**What to produce**
In the records below, find the line containing "Task: Follow the", then print it and every following line exactly, through the last, without pictures.

**Records provided**
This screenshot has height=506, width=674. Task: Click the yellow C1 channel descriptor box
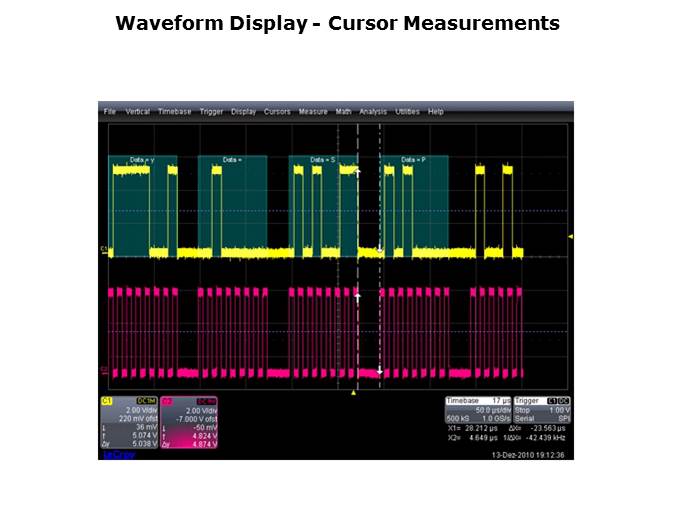[x=128, y=421]
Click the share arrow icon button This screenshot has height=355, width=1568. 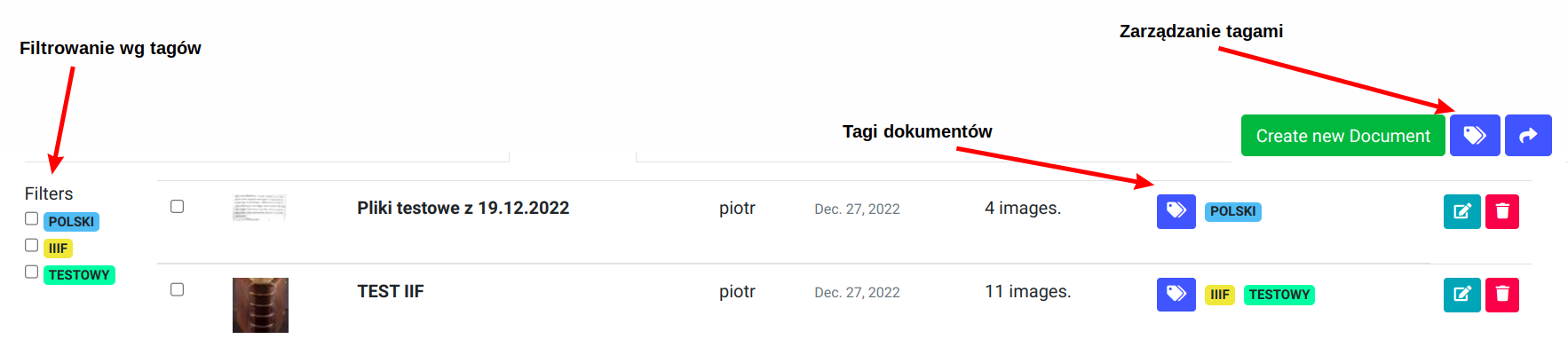point(1528,136)
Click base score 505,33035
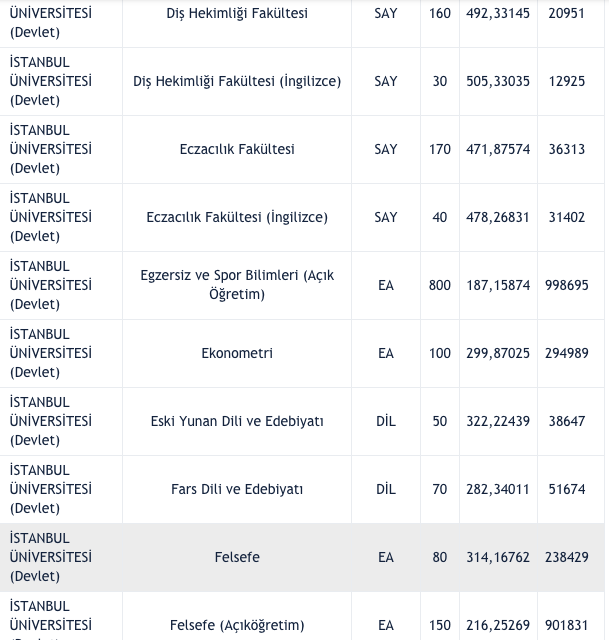 [x=498, y=81]
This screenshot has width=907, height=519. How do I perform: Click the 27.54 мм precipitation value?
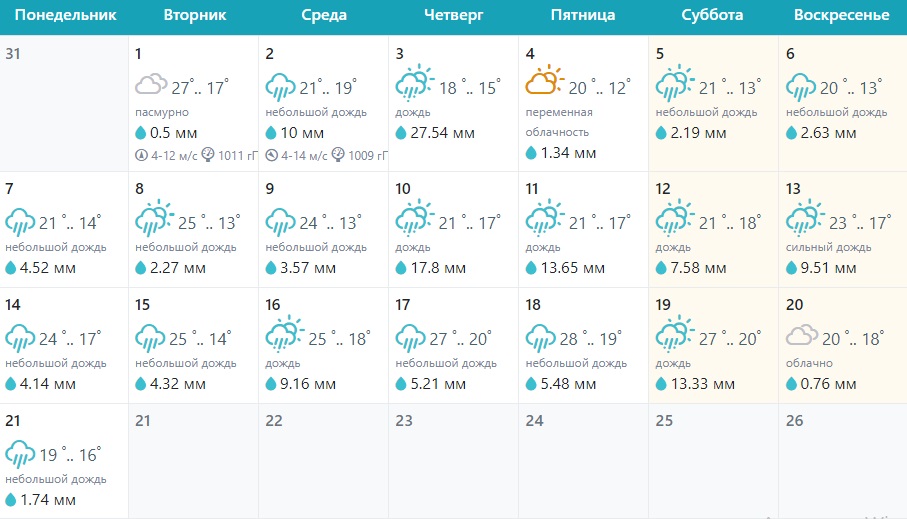[442, 132]
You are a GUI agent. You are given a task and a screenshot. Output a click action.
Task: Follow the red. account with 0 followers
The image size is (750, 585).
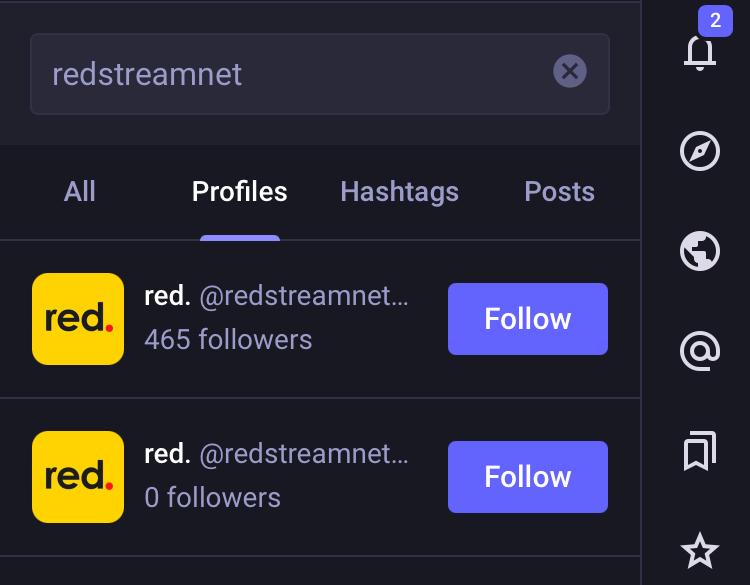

**Finished task**
Task: Follow the red. account with 0 followers
The image size is (750, 585).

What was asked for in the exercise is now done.